A última regra significa que curados e mortos também podem ser acrescentados juntos na mesma categoria, de “removidos” da pandemia. Isso resulta no nome ao modelo, SIR (Suscetíveis-Infectados-Removidos). Essas regras são matematizadas e as equações resolvidas para revelar a evolução da epidemia. Por exemplo, na regra A, a quantidade removida é proporcional ao número de pessoas infectadas e ao número de pessoas suscetíveis.

A base de dados utilizada na pesquisa dos cientistas foi mantida e atualizada pelo Centro de Ciências de SIstemas e Engenharia (CSSE, em inglês) da Universidade de Johns Hopkins. Os dados são divididos em casos de infecção, remissão e fatalidades. A base de dados é atualizada frequentemente e contém detalhes como datas e distribuição geográfica.

A partir desses parâmetros foram calculadas as taxas que entraram no modelo. Os componentes do modelo aplicados à epidemia do coronavírus resultam em um contágio muito rápido. Os dados da Itália mostram que uma pessoa infectada passa o vírus para, em média, entre 3 e 4 pessoas antes de se curar ou morrer pela infecção e com isso o número de casos dobra a cada 4 dias.

Lyra explica que há apenas duas maneiras de finalizar essa epidemia. “A primeira é quando muitas pessoas foram infectadas e desenvolveram imunidade ao se curar. Quando isso acontece não há mais pessoas suscetíveis e, portanto, segundo a regra (A) do modelo, não há novas infecções possíveis. Obviamente esse caso é terrível, foi praticamente toda a população infectada em algum momento durante a epidemia e o número de mortos pode ser assustador”, alerta Lyra.

O professor doutor resume que “a segunda maneira de terminar a epidemia é quando a taxa de infecção é menor que a taxa de remissão e então a epidemia é contida. A quarentena (ou vacina) funciona por diminuir a taxa de infecção. O tratamento funciona para aumentar a taxa de remissão. Sem tratamento ou vacina, temos apenas a quarentena como medida eficaz.”

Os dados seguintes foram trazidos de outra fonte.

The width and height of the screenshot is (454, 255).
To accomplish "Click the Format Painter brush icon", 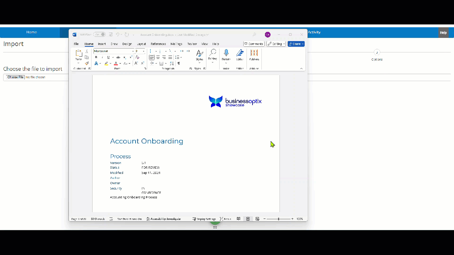I will point(87,63).
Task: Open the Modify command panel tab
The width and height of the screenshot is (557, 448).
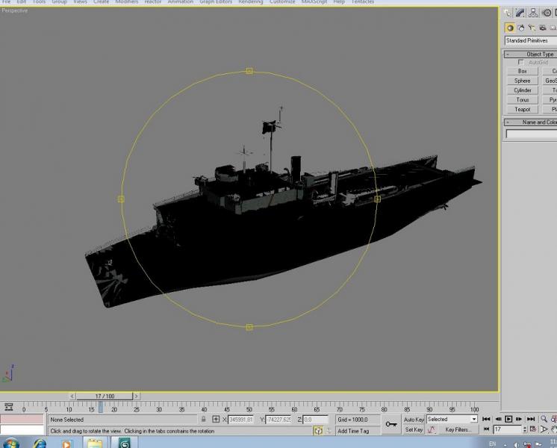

A base de dados do CSSE consultada pelos cientistas durante a pesquisa apresenta informações de todos os países atingidos pela epidemia. Os principais utilizados no modelo foram: China, Coreia do Sul, Itália, Suécia, Estados Unidos e o Brasil.

A aplicação do modelo que chegou aos 2 milhões de mortes no Brasil

O modelo dos pesquisadores quando aplicado ao estado de epidemia no Brasil resulta que cada pessoa infectada está, em média, infectando 6 pessoas. A partir dessa taxa, o número de casos dobra entre 2 e 3 dias. Lyra anuncia que “se continuar desta maneira, sem fazermos nada, a epidemia terá seu pico daqui a 50 dias, no começo de maio, com 53% da população infectada ao mesmo tempo. Isso são mais de 100 milhões de casos. Os hospitais não têm capacidade de lidar com esse número. E, ao final da epidemia, teríamos 2 milhões de mortos.”

O modelo apresentado pelos pesquisadores gerou dois gráficos que resultam na quantidade de mortos no Brasil nos próximos meses e evidenciam um resultado assustador para a população brasileira.